A Novel Cadmium-Containing Porphyrin-Based Metal-Organic Framework Enables Oxidation of Inert C(sp 3 )-H Bonds

Abstract

The selective oxidative functionalization of inert C(sp3) −H bonds under mild conditions remains a formidable challenge in catalysis. Herein, we report two isostructural two-dimensional cadmium porphyrin metal-organic frameworks (MnTCPP(Cd) and FeTCPP(Cd)) that address this challenge via a stepwise two-photon photocatalytic mechanism within their single-crystalline porous architectures. These frameworks are formed through solvothermal self-assembly of redox-active porphyrin linkers and Cd2+ nodes. these frameworks enable a stepwise two-photon process under 365 nm irradiation: the first photon induces oxidation of Cl- to chlorine radicals (Cl•), which abstract hydrogen atoms from inert C(sp3)–H bonds via hydrogen atom transfer (HAT); the second photon subsequently activates O2 to generate superoxide radicals (•O2− ), driving the oxidation to products.
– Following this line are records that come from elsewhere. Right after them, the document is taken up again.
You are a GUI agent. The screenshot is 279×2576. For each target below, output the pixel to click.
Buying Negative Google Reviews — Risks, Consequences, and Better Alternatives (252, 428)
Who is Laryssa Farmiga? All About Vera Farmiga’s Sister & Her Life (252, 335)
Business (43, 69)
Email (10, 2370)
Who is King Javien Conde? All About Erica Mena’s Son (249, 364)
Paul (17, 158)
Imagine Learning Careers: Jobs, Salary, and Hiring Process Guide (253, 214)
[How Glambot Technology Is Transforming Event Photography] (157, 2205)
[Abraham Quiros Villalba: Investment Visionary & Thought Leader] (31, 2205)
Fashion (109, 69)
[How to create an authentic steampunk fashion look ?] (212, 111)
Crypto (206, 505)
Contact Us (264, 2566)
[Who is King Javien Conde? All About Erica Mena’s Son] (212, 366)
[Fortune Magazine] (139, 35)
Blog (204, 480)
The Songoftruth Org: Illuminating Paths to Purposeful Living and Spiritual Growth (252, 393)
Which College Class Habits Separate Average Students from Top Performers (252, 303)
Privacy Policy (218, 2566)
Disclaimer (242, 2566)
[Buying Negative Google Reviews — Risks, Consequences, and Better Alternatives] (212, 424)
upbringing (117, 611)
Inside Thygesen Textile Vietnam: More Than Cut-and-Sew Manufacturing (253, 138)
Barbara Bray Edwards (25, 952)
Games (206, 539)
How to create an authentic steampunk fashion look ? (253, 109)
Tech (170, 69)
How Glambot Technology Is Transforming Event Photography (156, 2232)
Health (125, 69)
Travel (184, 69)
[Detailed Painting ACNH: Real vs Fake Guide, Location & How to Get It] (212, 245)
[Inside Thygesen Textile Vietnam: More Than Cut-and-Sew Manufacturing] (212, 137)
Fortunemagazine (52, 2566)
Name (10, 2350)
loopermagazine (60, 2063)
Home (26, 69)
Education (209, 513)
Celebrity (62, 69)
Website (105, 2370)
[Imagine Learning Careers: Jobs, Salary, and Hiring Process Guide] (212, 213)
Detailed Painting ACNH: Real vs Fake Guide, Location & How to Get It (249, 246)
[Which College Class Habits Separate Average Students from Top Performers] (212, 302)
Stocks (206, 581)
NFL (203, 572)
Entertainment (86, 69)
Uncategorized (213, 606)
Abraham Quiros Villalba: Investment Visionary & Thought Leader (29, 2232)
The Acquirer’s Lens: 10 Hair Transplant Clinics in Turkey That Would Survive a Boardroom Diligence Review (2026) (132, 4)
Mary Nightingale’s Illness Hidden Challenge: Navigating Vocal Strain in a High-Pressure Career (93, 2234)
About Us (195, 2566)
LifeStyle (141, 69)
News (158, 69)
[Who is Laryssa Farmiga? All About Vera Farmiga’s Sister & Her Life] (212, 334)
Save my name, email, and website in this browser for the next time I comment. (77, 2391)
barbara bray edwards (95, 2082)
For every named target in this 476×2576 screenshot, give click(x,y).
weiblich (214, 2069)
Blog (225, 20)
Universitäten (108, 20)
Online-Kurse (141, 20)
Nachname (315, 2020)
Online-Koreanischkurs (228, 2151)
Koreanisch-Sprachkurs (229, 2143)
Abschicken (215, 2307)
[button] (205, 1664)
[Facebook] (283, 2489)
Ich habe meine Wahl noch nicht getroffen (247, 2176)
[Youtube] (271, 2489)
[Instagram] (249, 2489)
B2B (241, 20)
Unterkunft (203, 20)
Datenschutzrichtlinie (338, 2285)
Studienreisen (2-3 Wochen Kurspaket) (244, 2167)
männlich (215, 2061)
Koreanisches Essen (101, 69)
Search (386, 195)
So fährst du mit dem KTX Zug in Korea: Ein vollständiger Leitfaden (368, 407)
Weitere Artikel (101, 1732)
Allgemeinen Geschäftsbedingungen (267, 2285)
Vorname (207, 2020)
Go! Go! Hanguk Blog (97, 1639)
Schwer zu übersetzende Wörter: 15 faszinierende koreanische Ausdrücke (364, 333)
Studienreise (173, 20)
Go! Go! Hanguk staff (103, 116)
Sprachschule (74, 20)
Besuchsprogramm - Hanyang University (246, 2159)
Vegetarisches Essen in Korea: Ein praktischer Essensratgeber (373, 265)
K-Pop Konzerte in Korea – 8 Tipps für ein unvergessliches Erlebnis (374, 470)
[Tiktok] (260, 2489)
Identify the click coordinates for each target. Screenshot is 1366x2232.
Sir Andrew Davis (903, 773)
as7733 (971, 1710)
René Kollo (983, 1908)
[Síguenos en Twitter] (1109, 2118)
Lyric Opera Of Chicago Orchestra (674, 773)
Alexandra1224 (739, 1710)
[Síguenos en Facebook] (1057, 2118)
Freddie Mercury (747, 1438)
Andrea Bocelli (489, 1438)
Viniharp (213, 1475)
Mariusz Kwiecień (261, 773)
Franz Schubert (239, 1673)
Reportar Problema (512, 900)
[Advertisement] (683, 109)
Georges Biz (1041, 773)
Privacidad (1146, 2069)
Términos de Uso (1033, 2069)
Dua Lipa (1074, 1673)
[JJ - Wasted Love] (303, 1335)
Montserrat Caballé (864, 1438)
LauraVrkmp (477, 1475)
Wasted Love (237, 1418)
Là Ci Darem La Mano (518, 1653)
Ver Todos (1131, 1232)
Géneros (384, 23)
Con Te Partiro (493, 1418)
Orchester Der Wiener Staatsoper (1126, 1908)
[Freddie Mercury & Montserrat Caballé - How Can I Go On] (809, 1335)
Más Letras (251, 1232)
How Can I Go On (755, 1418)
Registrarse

The confined microenvironment within the MOF channels synergistically regulates reactive oxygen species (ROS) generation and substrate activation, achieving highly selective oxidation of toluene to benzaldehyde under ambient conditions. Systematic investigations reveal that the central metal ion in the porphyrin core dictates the optical properties and charge separation efficiency, while the Cd nodes confer exceptional structural stability. Notably, MnTCPP(Cd) exhibits outstanding activity, excellent selectivity, and multi-cycle regeneration capability. This work demonstrates that judicious design of both ligands and metal nodes can effectively steer the photocatalytic performance of MOFs, offering a sustainable pathway for the activation of inert C(sp3)–H bonds through synergistic photocatalytic redox events.